---- GIVEN ENTRIES

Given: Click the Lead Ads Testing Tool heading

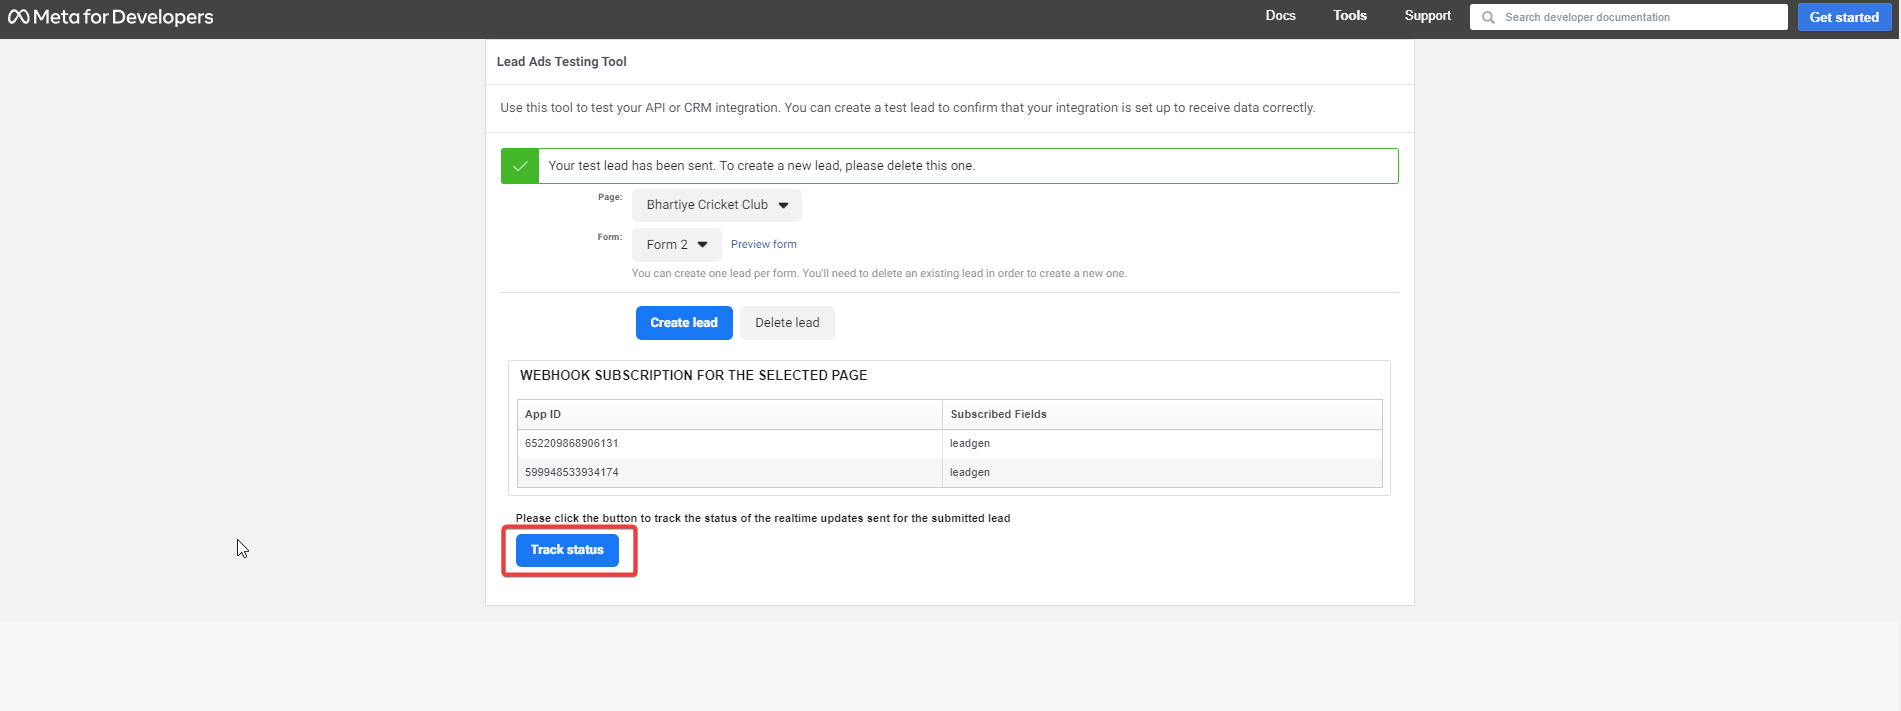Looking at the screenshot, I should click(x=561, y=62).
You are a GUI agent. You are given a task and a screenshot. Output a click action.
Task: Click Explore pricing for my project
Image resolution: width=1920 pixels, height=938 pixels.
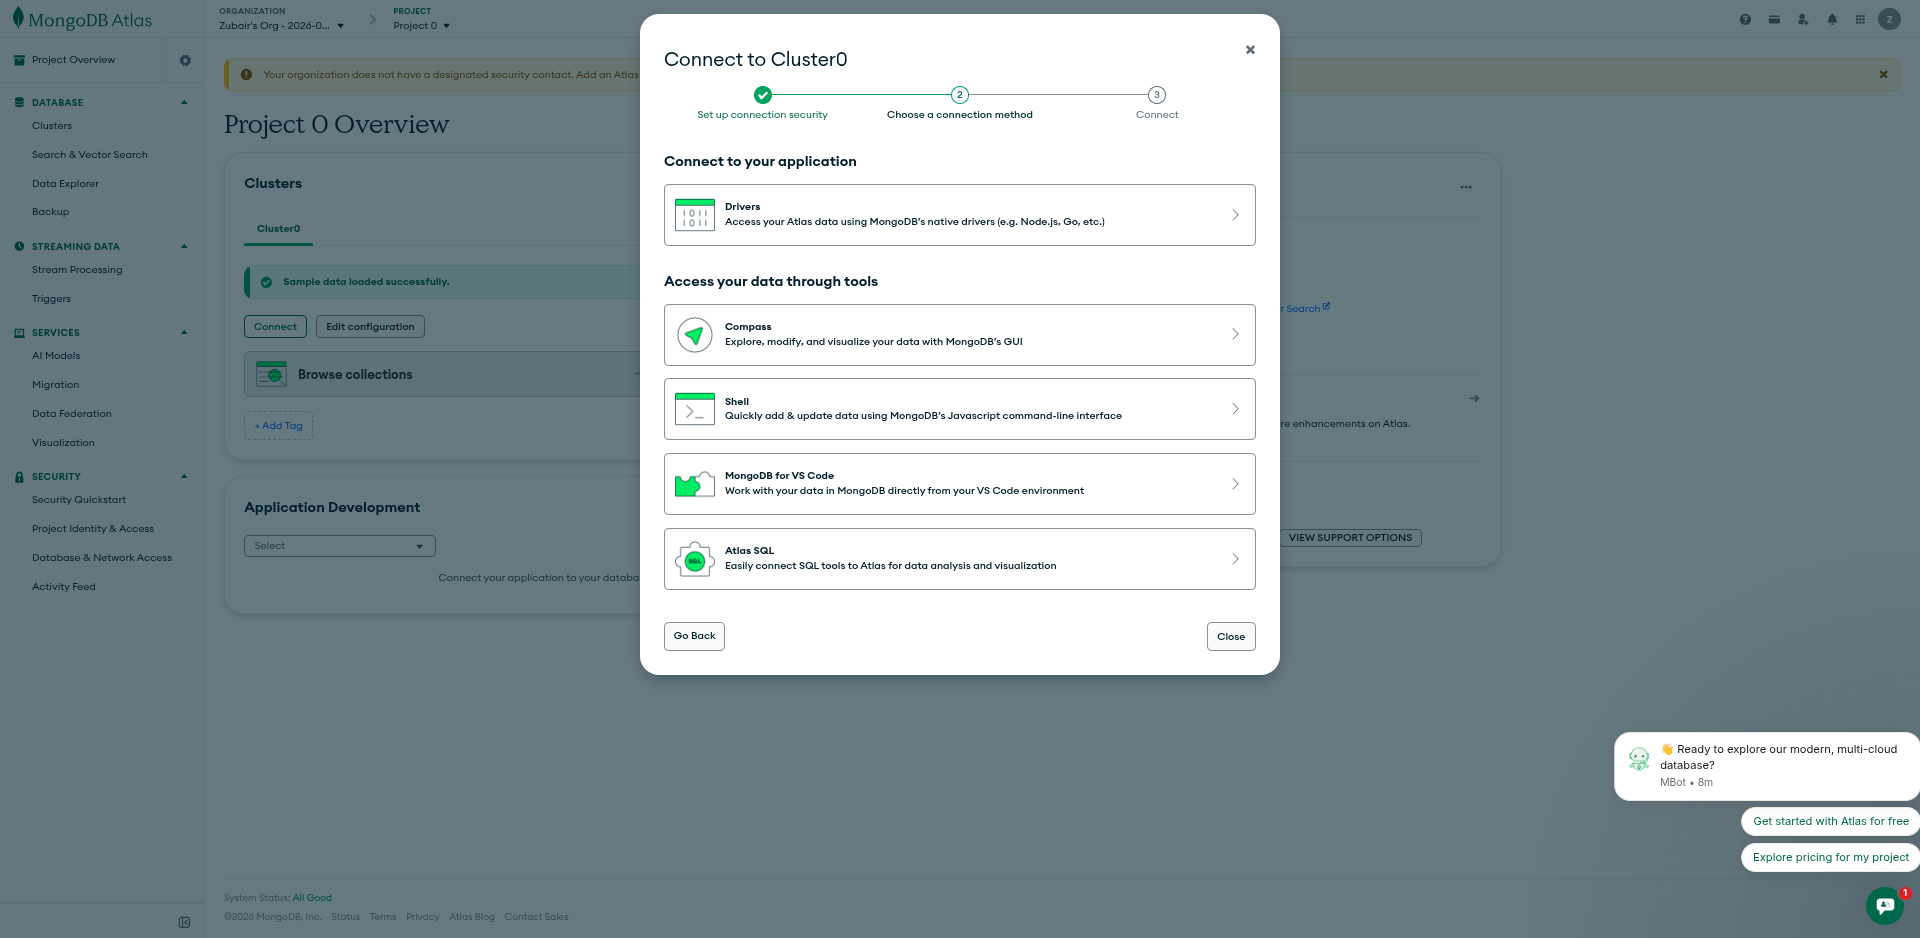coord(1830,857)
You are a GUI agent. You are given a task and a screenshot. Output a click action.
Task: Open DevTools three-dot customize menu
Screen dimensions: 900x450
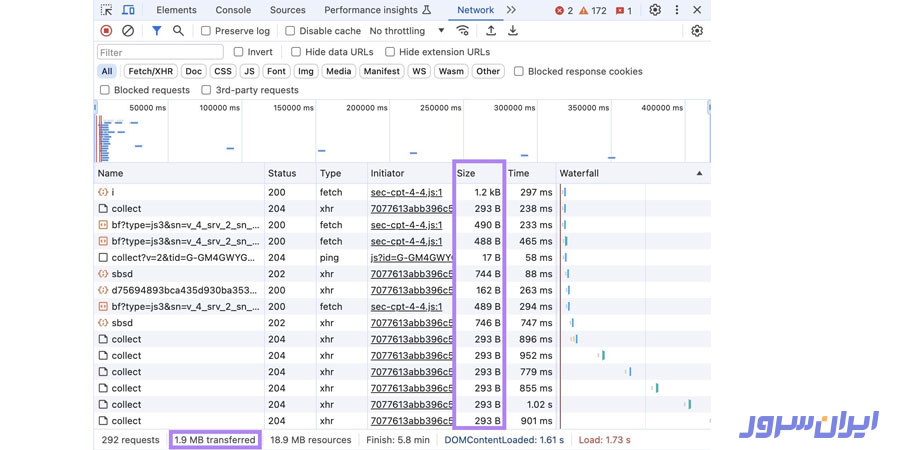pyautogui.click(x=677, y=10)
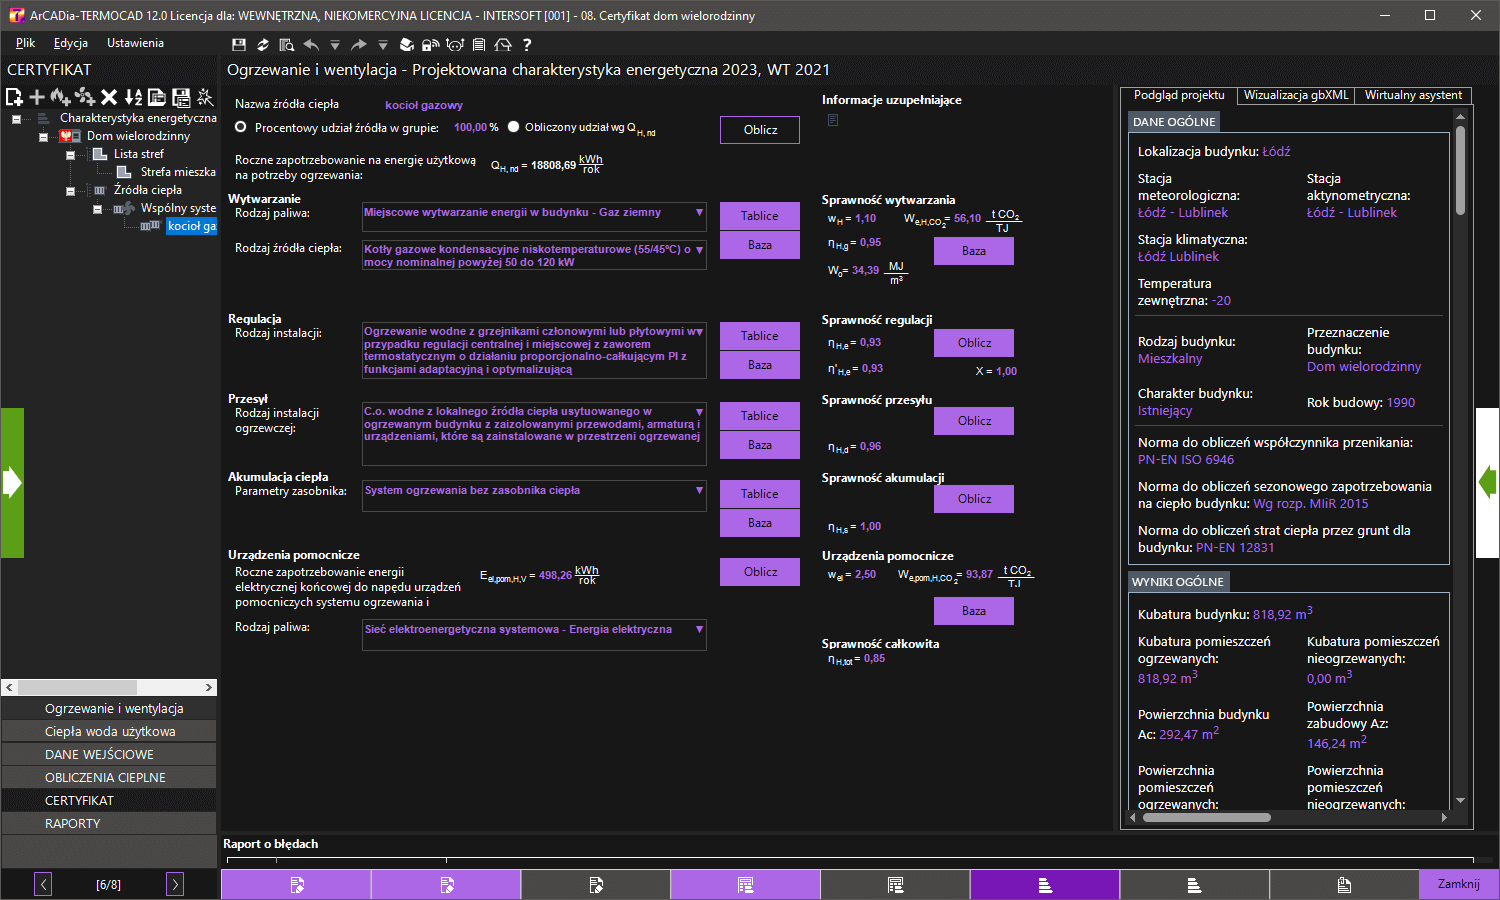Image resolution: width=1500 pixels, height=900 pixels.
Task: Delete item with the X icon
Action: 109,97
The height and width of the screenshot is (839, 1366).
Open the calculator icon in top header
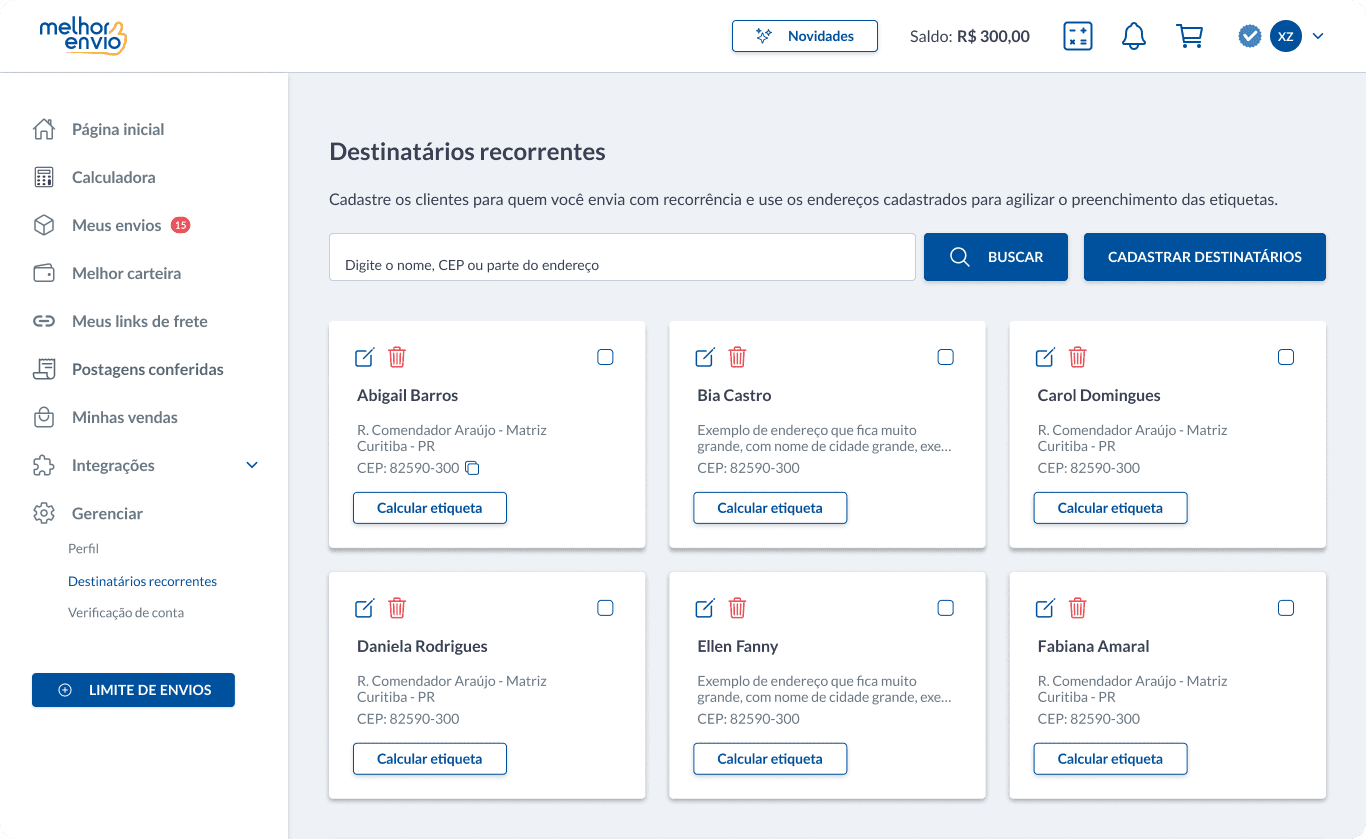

--------

* [EXERCISE BRIEF] Images must not appear in the copy; reproduce everything else in the records verbatim.

* [RESULT BELOW]
Given: Click the Lead Ads Testing Tool heading

Looking at the screenshot, I should click(x=561, y=62).
You are a GUI agent. You are given a task and a screenshot. Output a click action.
Task: Click Explore pricing for my project
Image resolution: width=1920 pixels, height=938 pixels.
coord(1830,857)
You are a GUI agent. You are given a task and a screenshot. Output a click action.
Task: Open DevTools three-dot customize menu
Screen dimensions: 900x450
pyautogui.click(x=677, y=10)
Image resolution: width=1500 pixels, height=900 pixels.
Task: Delete item with the X icon
Action: 109,97
The height and width of the screenshot is (839, 1366).
Open the calculator icon in top header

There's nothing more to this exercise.